The relentless rally and the futures curve clearly argue that dairy products are tight. Anecdotal reports confirm buyers are looking for product for immediate delivery and they’re willing to pay up for it. At first glance it’s difficult to fathom how we can be caught short in the current environment. Milk output overwhelmed processing capacity in March and early April. Demand surely suffered when restaurants around the nation shut their doors for two months.

This past week the U.S. Department of Agriculture’s “Dairy Products” report highlights the impact of the disarray in April. Butter output exploded to a record of 216 million pounds, an increase of 25.1 percent from April 2019. Combined production of nonfat-dry- and skim-milk powder tallied 223.7 million pounds, an increase of 4.5 percent from a year ago and the biggest total ever for April. Milk powder piled up with manufacturer inventories increasing to 392.6 million pounds, the biggest privately held stockpile on record. Cheese output lagged because manufacturers who make cheese for restaurants slowed production or stopped altogether. But Cheddar production increased 7.8 percent year-over-year.

But much has changed since April. Milk production and components have slowed noticeably. Balancing plants are drying considerably less milk. Demand has improved. Cheese and butter makers are fielding simultaneous orders from regular grocery customers, returning restauranteurs, and new buyers armed with USDA funding and empty food boxes. Driers are selling large volumes of nonfat-dry milk to cheesemakers looking to fortify their vats. It’s likely those orders overstate consumption. Food-box recipients and those who are returning to their favorite restaurants will inevitably need fewer groceries. But at the moment grocers find it understandably difficult to forecast how quickly shoppers will return to their old ways; they don’t want to risk empty shelves.
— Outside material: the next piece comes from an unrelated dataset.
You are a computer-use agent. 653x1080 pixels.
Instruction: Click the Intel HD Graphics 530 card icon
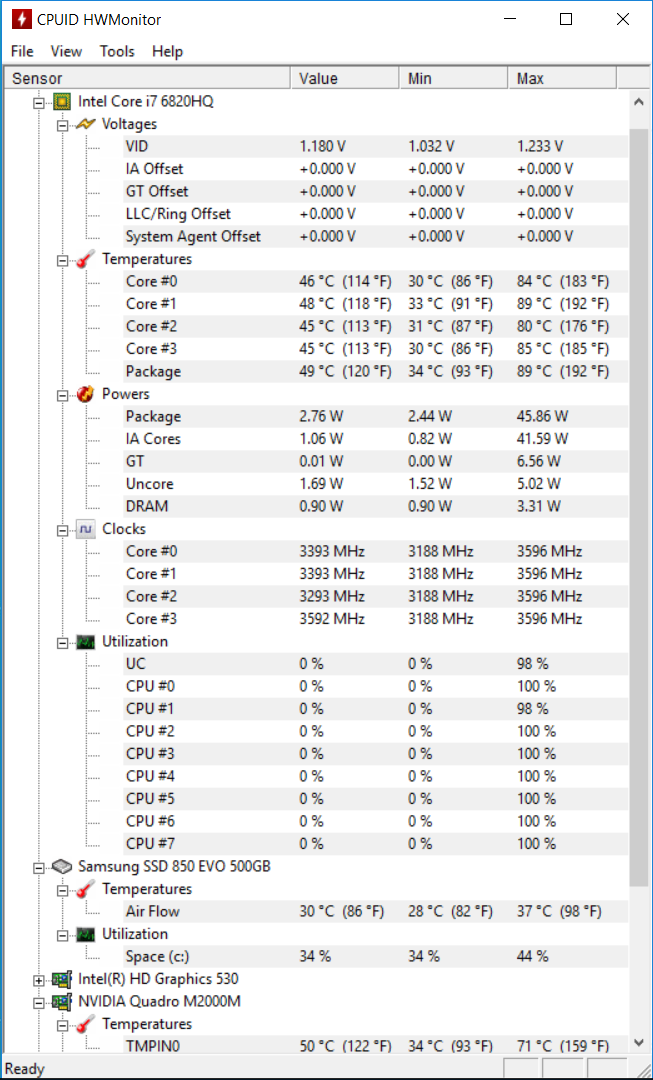coord(62,979)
In time the market will sort out the disconnect between manufacturer sales and actual consumption. But if demand is truly overstated, then the current inflated Class III values could be sending the wrong signals. The industry probably needs dairy producers to keep a lid on production – but it’s difficult to resist the urge to fill the tank with June Class III at almost $20.

Grain Markets

The corn market shook off the doldrums to climb 5.5 cents this past week to $3.3125 per bushel. The funds are short a lot of corn; they likely tried to trim their position as the market climbed, adding further fuel to the rally. The crop is safely in the ground and off to a good start. It was mostly hot and dry this past week but there are big rains forecast this week.
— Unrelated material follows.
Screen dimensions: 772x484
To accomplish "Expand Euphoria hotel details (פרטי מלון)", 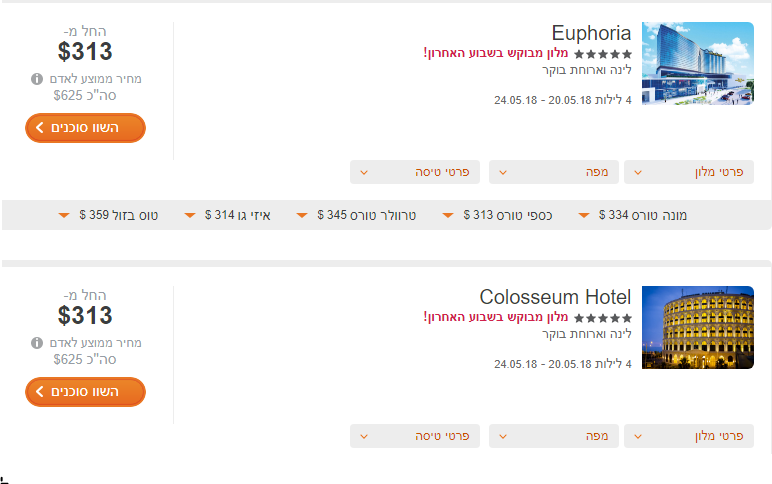I will [x=689, y=172].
Soybean futures increased sharply. The July contract increased 27 cents to $8.6775. Brazil has sent massive volumes of soybeans abroad in recent months. Its storehouses are likely almost empty, so China is shopping at U.S. ports. The Chinese government reportedly asked two major state-owned firms to pause on U.S. pork and soybean imports as diplomatic tensions increased. But U.S. soybeans are a bargain in China and private buyers are making purchases.